>>

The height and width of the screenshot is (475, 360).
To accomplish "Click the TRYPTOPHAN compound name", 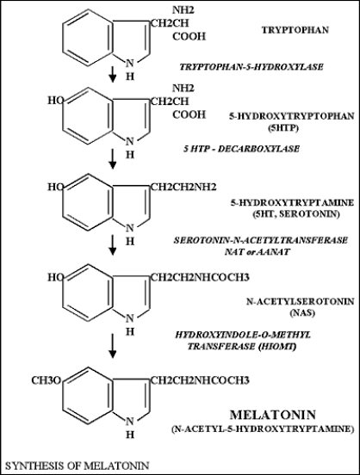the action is [295, 30].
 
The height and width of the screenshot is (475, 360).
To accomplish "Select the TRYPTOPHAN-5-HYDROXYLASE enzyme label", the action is [251, 66].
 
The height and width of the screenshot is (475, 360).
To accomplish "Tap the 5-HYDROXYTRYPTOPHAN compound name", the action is [291, 116].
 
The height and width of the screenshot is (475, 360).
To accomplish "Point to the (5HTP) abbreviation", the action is [283, 128].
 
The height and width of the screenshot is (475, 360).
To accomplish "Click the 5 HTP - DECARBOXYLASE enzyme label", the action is [241, 149].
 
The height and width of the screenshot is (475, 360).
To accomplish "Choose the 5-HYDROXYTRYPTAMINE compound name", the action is [292, 202].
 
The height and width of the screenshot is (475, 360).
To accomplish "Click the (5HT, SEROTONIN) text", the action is [295, 214].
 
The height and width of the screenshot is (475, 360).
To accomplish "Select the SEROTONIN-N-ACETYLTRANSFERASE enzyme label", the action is [260, 240].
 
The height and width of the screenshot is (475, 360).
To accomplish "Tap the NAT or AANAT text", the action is [258, 252].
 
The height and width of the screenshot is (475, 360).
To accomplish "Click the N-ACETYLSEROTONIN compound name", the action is [300, 301].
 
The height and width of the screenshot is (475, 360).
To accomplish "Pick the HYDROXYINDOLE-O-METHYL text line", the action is [243, 335].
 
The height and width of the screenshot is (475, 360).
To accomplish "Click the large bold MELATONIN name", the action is [273, 415].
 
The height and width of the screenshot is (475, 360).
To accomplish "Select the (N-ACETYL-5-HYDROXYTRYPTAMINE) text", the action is [263, 429].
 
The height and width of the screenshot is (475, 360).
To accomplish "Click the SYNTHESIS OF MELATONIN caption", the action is [78, 466].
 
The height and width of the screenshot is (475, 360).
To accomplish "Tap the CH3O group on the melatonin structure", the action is [47, 380].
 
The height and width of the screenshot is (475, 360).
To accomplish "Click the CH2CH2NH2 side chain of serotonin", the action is [183, 188].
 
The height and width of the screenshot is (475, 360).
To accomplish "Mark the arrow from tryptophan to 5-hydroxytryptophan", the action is [113, 74].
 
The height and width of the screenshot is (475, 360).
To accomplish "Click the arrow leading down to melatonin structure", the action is [113, 346].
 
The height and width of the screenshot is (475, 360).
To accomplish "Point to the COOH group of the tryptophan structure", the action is [189, 37].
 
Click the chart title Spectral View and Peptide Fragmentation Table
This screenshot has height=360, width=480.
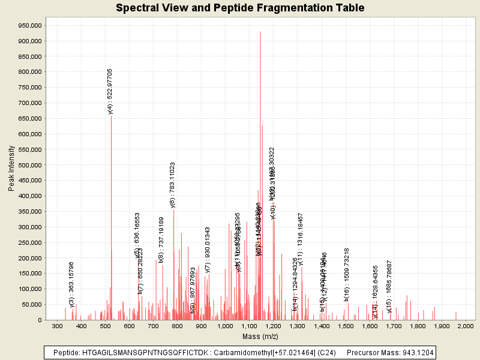coord(240,8)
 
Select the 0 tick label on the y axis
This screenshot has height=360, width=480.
coord(39,320)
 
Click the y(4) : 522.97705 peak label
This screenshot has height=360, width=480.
coord(110,91)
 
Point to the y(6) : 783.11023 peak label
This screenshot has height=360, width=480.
coord(173,185)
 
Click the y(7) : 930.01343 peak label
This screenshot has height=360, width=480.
coord(208,250)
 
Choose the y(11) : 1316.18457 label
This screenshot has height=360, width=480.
coord(301,239)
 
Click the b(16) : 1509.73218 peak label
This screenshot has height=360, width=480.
coord(347,274)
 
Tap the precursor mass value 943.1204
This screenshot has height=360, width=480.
coord(415,352)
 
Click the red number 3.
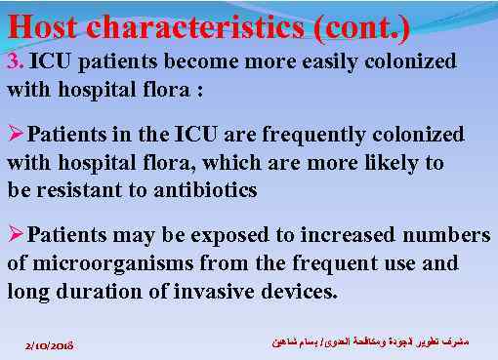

<<

__TASK STATEMENT__. List the lines of the entries that include "Point".

__SOLUTION TO THIS EXERCISE__.
To accomplish "Point to the (5HTP) abbreviation", the action is [283, 128].
To accomplish "Point to the COOH group of the tryptophan structure", the action is [189, 37].
Point to the y(6) : 783.11023 peak label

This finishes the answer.